* [Description of the task]: Rewrite every row below, replacing each occurrence of "Instruction" with "Command" and keeping everything else the same.

* [Data listing]:
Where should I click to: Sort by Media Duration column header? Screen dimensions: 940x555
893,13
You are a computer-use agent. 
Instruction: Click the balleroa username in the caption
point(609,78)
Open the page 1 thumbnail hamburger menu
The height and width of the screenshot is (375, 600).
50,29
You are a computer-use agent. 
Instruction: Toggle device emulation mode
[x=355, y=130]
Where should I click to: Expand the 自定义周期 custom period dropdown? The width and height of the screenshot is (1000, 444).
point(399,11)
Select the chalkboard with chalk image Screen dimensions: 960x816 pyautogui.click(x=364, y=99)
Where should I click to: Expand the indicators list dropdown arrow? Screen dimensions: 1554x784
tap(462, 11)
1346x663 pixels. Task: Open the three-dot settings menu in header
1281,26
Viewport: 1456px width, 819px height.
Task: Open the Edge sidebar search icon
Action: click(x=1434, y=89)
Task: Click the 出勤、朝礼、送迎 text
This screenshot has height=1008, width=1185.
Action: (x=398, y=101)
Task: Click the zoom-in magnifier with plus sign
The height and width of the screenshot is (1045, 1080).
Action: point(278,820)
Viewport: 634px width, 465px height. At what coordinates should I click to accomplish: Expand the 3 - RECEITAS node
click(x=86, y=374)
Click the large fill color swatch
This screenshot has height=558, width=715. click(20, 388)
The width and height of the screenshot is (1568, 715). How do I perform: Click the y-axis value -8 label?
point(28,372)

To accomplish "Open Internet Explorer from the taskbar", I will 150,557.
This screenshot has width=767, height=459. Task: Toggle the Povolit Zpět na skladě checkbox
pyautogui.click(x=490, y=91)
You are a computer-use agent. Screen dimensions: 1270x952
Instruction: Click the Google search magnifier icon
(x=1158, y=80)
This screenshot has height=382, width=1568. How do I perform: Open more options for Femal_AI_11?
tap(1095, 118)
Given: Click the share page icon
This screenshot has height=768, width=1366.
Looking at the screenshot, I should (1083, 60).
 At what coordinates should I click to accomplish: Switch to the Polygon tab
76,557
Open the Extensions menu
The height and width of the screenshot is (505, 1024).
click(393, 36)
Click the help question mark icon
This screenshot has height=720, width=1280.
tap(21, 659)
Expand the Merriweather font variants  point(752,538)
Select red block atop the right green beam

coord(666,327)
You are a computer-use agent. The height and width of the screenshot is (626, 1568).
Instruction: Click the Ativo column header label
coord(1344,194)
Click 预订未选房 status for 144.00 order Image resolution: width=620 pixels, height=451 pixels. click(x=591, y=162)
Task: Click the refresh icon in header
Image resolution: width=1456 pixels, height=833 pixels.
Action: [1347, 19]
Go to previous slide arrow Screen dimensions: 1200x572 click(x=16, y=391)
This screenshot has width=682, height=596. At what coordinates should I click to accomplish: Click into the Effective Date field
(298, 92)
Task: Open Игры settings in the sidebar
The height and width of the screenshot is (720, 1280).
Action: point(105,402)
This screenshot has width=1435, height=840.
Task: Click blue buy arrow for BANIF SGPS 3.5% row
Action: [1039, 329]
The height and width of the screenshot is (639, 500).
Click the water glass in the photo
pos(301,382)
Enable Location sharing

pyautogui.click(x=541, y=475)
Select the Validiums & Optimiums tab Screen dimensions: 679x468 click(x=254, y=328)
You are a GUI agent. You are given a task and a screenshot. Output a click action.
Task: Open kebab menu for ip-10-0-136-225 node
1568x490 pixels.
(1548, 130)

* [The solution]:
Where should I click to: Sort by Media Duration column header? Screen dimensions: 940x555
893,13
You are a computer-use agent. 
Command: Click the balleroa username in the caption
point(609,78)
Open the page 1 thumbnail hamburger menu
The height and width of the screenshot is (375, 600).
50,29
You are a computer-use agent. 
Command: Toggle device emulation mode
[x=355, y=130]
Where should I click to: Expand the 自定义周期 custom period dropdown? The width and height of the screenshot is (1000, 444).
point(399,11)
Select the chalkboard with chalk image Screen dimensions: 960x816 pyautogui.click(x=364, y=99)
Where should I click to: Expand the indicators list dropdown arrow? Screen dimensions: 1554x784
tap(462, 11)
1346x663 pixels. Task: Open the three-dot settings menu in header
1281,26
Viewport: 1456px width, 819px height.
Task: Open the Edge sidebar search icon
Action: click(x=1434, y=89)
Task: Click the 出勤、朝礼、送迎 text
This screenshot has height=1008, width=1185.
Action: (x=398, y=101)
Task: Click the zoom-in magnifier with plus sign
The height and width of the screenshot is (1045, 1080).
Action: point(278,820)
Viewport: 634px width, 465px height. At what coordinates should I click to accomplish: Expand the 3 - RECEITAS node
click(x=86, y=374)
Click the large fill color swatch
This screenshot has height=558, width=715. click(20, 388)
The width and height of the screenshot is (1568, 715). How do I perform: Click the y-axis value -8 label?
point(28,372)

To accomplish "Open Internet Explorer from the taskbar", I will 150,557.
This screenshot has width=767, height=459. Task: Toggle the Povolit Zpět na skladě checkbox
pyautogui.click(x=490, y=91)
You are a computer-use agent. Screen dimensions: 1270x952
Command: Click the Google search magnifier icon
(x=1158, y=80)
This screenshot has height=382, width=1568. How do I perform: Open more options for Femal_AI_11?
tap(1095, 118)
Given: Click the share page icon
This screenshot has height=768, width=1366.
Looking at the screenshot, I should (1083, 60).
 At what coordinates should I click to accomplish: Switch to the Polygon tab
76,557
Open the Extensions menu
The height and width of the screenshot is (505, 1024).
click(393, 36)
Click the help question mark icon
This screenshot has height=720, width=1280.
tap(21, 659)
Expand the Merriweather font variants  point(752,538)
Select red block atop the right green beam

coord(666,327)
You are a computer-use agent. The height and width of the screenshot is (626, 1568).
Command: Click the Ativo column header label
coord(1344,194)
Click 预订未选房 status for 144.00 order Image resolution: width=620 pixels, height=451 pixels. click(x=591, y=162)
Task: Click the refresh icon in header
Image resolution: width=1456 pixels, height=833 pixels.
Action: [1347, 19]
Go to previous slide arrow Screen dimensions: 1200x572 click(x=16, y=391)
This screenshot has width=682, height=596. At what coordinates should I click to accomplish: Click into the Effective Date field
(298, 92)
Task: Open Игры settings in the sidebar
The height and width of the screenshot is (720, 1280).
Action: point(105,402)
This screenshot has width=1435, height=840.
Task: Click blue buy arrow for BANIF SGPS 3.5% row
Action: [1039, 329]
The height and width of the screenshot is (639, 500).
Click the water glass in the photo
pos(301,382)
Enable Location sharing

pyautogui.click(x=541, y=475)
Select the Validiums & Optimiums tab Screen dimensions: 679x468 click(x=254, y=328)
You are a GUI agent. You are given a task and a screenshot. Output a click action.
Task: Open kebab menu for ip-10-0-136-225 node
1568x490 pixels.
(1548, 130)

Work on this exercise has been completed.